EXERCISE PROMPT :: Word for word, repeat each line of the listing below.

DATA UNDER STUDY ::
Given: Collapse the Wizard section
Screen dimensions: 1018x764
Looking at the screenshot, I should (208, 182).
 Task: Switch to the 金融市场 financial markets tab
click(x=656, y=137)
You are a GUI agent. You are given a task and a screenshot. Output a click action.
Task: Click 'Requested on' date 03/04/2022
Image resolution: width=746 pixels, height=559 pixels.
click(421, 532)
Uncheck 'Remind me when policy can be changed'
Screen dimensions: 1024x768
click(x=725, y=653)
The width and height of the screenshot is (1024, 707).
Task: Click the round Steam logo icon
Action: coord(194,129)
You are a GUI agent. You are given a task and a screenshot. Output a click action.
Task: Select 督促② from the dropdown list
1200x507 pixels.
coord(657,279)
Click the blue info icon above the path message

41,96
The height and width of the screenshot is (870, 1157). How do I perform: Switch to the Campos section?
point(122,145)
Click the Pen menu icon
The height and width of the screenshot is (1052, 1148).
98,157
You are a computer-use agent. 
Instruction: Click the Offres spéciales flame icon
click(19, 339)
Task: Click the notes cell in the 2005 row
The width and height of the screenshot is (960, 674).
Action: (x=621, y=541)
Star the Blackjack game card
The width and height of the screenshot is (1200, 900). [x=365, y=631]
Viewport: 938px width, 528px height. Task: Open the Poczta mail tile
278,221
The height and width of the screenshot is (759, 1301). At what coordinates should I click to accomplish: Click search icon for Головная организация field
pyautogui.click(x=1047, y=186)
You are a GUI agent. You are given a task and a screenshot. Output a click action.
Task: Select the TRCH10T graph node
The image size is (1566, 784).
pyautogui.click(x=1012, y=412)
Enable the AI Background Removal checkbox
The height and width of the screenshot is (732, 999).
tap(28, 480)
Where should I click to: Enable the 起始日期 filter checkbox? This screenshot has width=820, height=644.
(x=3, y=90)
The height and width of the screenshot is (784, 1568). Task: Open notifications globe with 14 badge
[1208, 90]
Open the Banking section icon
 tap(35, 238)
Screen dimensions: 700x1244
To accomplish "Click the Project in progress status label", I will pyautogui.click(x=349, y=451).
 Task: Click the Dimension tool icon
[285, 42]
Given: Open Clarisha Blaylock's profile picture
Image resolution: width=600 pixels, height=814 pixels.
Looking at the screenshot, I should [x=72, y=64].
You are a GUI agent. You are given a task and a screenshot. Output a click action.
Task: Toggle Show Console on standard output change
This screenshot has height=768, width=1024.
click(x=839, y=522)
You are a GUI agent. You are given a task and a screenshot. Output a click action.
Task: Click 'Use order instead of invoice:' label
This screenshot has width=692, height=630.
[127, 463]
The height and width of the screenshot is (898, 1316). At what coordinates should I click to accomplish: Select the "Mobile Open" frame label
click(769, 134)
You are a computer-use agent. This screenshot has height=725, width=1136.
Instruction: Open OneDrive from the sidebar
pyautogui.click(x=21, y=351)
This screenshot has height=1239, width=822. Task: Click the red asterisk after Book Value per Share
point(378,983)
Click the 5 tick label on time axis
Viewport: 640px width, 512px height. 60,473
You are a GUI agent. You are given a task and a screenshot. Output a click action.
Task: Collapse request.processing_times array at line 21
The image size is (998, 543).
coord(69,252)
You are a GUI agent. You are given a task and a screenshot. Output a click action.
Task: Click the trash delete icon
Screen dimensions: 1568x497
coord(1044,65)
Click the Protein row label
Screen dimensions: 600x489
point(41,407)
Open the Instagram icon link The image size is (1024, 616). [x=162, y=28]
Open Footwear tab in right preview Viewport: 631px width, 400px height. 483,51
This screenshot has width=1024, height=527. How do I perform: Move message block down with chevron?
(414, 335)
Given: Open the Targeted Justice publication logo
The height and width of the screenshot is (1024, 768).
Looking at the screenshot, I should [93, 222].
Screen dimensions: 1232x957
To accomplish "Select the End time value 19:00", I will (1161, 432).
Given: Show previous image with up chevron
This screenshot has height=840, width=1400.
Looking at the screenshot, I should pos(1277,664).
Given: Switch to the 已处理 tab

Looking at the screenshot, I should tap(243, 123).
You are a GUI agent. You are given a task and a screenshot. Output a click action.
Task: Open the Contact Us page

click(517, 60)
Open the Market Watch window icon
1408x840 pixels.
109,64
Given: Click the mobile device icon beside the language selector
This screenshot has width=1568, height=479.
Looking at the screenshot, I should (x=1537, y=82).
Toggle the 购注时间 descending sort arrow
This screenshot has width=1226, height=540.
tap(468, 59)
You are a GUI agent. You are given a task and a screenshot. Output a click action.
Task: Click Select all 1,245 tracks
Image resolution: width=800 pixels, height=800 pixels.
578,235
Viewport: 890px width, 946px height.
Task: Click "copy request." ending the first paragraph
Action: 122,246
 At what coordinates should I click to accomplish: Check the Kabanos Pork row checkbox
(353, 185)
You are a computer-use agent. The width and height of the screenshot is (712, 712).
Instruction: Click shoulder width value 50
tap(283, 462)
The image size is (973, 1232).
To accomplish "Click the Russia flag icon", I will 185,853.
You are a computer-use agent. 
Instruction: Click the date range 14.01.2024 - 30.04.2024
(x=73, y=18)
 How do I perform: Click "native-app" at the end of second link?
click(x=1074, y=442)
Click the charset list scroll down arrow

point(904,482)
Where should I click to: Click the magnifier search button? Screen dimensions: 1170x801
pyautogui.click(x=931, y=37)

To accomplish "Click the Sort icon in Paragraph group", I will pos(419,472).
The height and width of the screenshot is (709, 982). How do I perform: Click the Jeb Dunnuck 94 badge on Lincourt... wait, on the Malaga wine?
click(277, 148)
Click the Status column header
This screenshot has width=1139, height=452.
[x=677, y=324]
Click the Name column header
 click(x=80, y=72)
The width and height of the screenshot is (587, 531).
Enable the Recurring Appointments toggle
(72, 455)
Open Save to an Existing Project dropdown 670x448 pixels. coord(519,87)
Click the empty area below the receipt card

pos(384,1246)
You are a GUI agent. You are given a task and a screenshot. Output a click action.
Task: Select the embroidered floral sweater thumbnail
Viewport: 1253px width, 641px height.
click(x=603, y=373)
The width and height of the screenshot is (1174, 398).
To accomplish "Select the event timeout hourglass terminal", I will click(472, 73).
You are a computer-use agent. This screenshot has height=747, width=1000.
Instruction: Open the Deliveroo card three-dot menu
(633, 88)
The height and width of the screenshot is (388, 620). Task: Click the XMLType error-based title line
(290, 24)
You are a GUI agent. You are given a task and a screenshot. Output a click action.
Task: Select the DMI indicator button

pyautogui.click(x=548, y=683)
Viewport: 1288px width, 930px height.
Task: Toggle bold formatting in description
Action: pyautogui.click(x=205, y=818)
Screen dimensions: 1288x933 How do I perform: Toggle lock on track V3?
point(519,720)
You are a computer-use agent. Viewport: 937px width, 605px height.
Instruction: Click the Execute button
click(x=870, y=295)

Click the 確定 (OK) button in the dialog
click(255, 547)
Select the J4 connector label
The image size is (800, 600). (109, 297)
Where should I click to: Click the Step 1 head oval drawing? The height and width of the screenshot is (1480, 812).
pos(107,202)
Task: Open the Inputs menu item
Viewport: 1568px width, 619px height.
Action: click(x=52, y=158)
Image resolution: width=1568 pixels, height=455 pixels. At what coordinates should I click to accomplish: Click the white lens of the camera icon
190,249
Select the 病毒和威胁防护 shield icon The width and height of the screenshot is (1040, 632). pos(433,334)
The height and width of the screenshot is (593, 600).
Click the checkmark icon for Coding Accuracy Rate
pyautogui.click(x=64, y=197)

TASK ANSWER ::
Given: Collapse the Wizard section
Screen dimensions: 1018x764
Looking at the screenshot, I should (208, 182).
 Task: Switch to the 金融市场 financial markets tab
click(x=656, y=137)
You are a GUI agent. You are given a task and a screenshot. Output a click action.
Task: Click 'Requested on' date 03/04/2022
Image resolution: width=746 pixels, height=559 pixels.
click(421, 532)
Uncheck 'Remind me when policy can be changed'
Screen dimensions: 1024x768
click(x=725, y=653)
The width and height of the screenshot is (1024, 707).
Task: Click the round Steam logo icon
Action: coord(194,129)
You are a GUI agent. You are given a task and a screenshot. Output a click action.
Task: Select 督促② from the dropdown list
1200x507 pixels.
coord(657,279)
Click the blue info icon above the path message

41,96
The height and width of the screenshot is (870, 1157). How do I perform: Switch to the Campos section?
point(122,145)
Click the Pen menu icon
The height and width of the screenshot is (1052, 1148).
98,157
You are a computer-use agent. 
Instruction: Click the Offres spéciales flame icon
click(19, 339)
Task: Click the notes cell in the 2005 row
The width and height of the screenshot is (960, 674).
Action: (x=621, y=541)
Star the Blackjack game card
The width and height of the screenshot is (1200, 900). [x=365, y=631]
Viewport: 938px width, 528px height. Task: Open the Poczta mail tile
278,221
The height and width of the screenshot is (759, 1301). At what coordinates should I click to accomplish: Click search icon for Головная организация field
pyautogui.click(x=1047, y=186)
You are a GUI agent. You are given a task and a screenshot. Output a click action.
Task: Select the TRCH10T graph node
The image size is (1566, 784).
pyautogui.click(x=1012, y=412)
Enable the AI Background Removal checkbox
The height and width of the screenshot is (732, 999).
tap(28, 480)
Where should I click to: Enable the 起始日期 filter checkbox? This screenshot has width=820, height=644.
(x=3, y=90)
The height and width of the screenshot is (784, 1568). Task: Open notifications globe with 14 badge
[1208, 90]
Open the Banking section icon
 tap(35, 238)
Screen dimensions: 700x1244
To accomplish "Click the Project in progress status label", I will pyautogui.click(x=349, y=451).
 Task: Click the Dimension tool icon
[285, 42]
Given: Open Clarisha Blaylock's profile picture
Image resolution: width=600 pixels, height=814 pixels.
Looking at the screenshot, I should [x=72, y=64].
You are a GUI agent. You are given a task and a screenshot. Output a click action.
Task: Toggle Show Console on standard output change
This screenshot has height=768, width=1024.
click(x=839, y=522)
You are a GUI agent. You are given a task and a screenshot. Output a click action.
Task: Click 'Use order instead of invoice:' label
This screenshot has width=692, height=630.
[127, 463]
The height and width of the screenshot is (898, 1316). At what coordinates should I click to accomplish: Select the "Mobile Open" frame label
click(769, 134)
You are a computer-use agent. This screenshot has height=725, width=1136.
Instruction: Open OneDrive from the sidebar
pyautogui.click(x=21, y=351)
This screenshot has height=1239, width=822. Task: Click the red asterisk after Book Value per Share
point(378,983)
Click the 5 tick label on time axis
Viewport: 640px width, 512px height. 60,473
You are a GUI agent. You are given a task and a screenshot. Output a click action.
Task: Collapse request.processing_times array at line 21
The image size is (998, 543).
coord(69,252)
You are a GUI agent. You are given a task and a screenshot. Output a click action.
Task: Click the trash delete icon
Screen dimensions: 1568x497
coord(1044,65)
Click the Protein row label
Screen dimensions: 600x489
point(41,407)
Open the Instagram icon link The image size is (1024, 616). [x=162, y=28]
Open Footwear tab in right preview Viewport: 631px width, 400px height. 483,51
This screenshot has width=1024, height=527. How do I perform: Move message block down with chevron?
(414, 335)
Given: Open the Targeted Justice publication logo
The height and width of the screenshot is (1024, 768).
Looking at the screenshot, I should [93, 222].
Screen dimensions: 1232x957
To accomplish "Select the End time value 19:00", I will (1161, 432).
Given: Show previous image with up chevron
This screenshot has height=840, width=1400.
Looking at the screenshot, I should pos(1277,664).
Given: Switch to the 已处理 tab

Looking at the screenshot, I should tap(243, 123).
You are a GUI agent. You are given a task and a screenshot. Output a click action.
Task: Open the Contact Us page

click(517, 60)
Open the Market Watch window icon
1408x840 pixels.
109,64
Given: Click the mobile device icon beside the language selector
This screenshot has width=1568, height=479.
Looking at the screenshot, I should (x=1537, y=82).
Toggle the 购注时间 descending sort arrow
This screenshot has width=1226, height=540.
tap(468, 59)
You are a GUI agent. You are given a task and a screenshot. Output a click action.
Task: Click Select all 1,245 tracks
Image resolution: width=800 pixels, height=800 pixels.
578,235
Viewport: 890px width, 946px height.
Task: Click "copy request." ending the first paragraph
Action: 122,246
 At what coordinates should I click to accomplish: Check the Kabanos Pork row checkbox
(353, 185)
You are a computer-use agent. The width and height of the screenshot is (712, 712).
Instruction: Click shoulder width value 50
tap(283, 462)
The image size is (973, 1232).
To accomplish "Click the Russia flag icon", I will 185,853.
You are a computer-use agent. 
Instruction: Click the date range 14.01.2024 - 30.04.2024
(x=73, y=18)
 How do I perform: Click "native-app" at the end of second link?
click(x=1074, y=442)
Click the charset list scroll down arrow

point(904,482)
Where should I click to: Click the magnifier search button? Screen dimensions: 1170x801
pyautogui.click(x=931, y=37)

To accomplish "Click the Sort icon in Paragraph group", I will pos(419,472).
The height and width of the screenshot is (709, 982). How do I perform: Click the Jeb Dunnuck 94 badge on Lincourt... wait, on the Malaga wine?
click(277, 148)
Click the Status column header
This screenshot has width=1139, height=452.
[x=677, y=324]
Click the Name column header
 click(x=80, y=72)
The width and height of the screenshot is (587, 531).
Enable the Recurring Appointments toggle
(72, 455)
Open Save to an Existing Project dropdown 670x448 pixels. coord(519,87)
Click the empty area below the receipt card

pos(384,1246)
You are a GUI agent. You are given a task and a screenshot. Output a click action.
Task: Select the embroidered floral sweater thumbnail
Viewport: 1253px width, 641px height.
click(x=603, y=373)
The width and height of the screenshot is (1174, 398).
To accomplish "Select the event timeout hourglass terminal", I will click(472, 73).
You are a computer-use agent. This screenshot has height=747, width=1000.
Instruction: Open the Deliveroo card three-dot menu
(633, 88)
The height and width of the screenshot is (388, 620). Task: Click the XMLType error-based title line
(290, 24)
You are a GUI agent. You are given a task and a screenshot. Output a click action.
Task: Select the DMI indicator button

pyautogui.click(x=548, y=683)
Viewport: 1288px width, 930px height.
Task: Toggle bold formatting in description
Action: pyautogui.click(x=205, y=818)
Screen dimensions: 1288x933 How do I perform: Toggle lock on track V3?
point(519,720)
You are a computer-use agent. Viewport: 937px width, 605px height.
Instruction: Click the Execute button
click(x=870, y=295)

Click the 確定 (OK) button in the dialog
click(255, 547)
Select the J4 connector label
The image size is (800, 600). (109, 297)
Where should I click to: Click the Step 1 head oval drawing? The height and width of the screenshot is (1480, 812).
pos(107,202)
Task: Open the Inputs menu item
Viewport: 1568px width, 619px height.
Action: click(x=52, y=158)
Image resolution: width=1568 pixels, height=455 pixels. At what coordinates should I click to accomplish: Click the white lens of the camera icon
190,249
Select the 病毒和威胁防护 shield icon The width and height of the screenshot is (1040, 632). pos(433,334)
The height and width of the screenshot is (593, 600).
Click the checkmark icon for Coding Accuracy Rate
pyautogui.click(x=64, y=197)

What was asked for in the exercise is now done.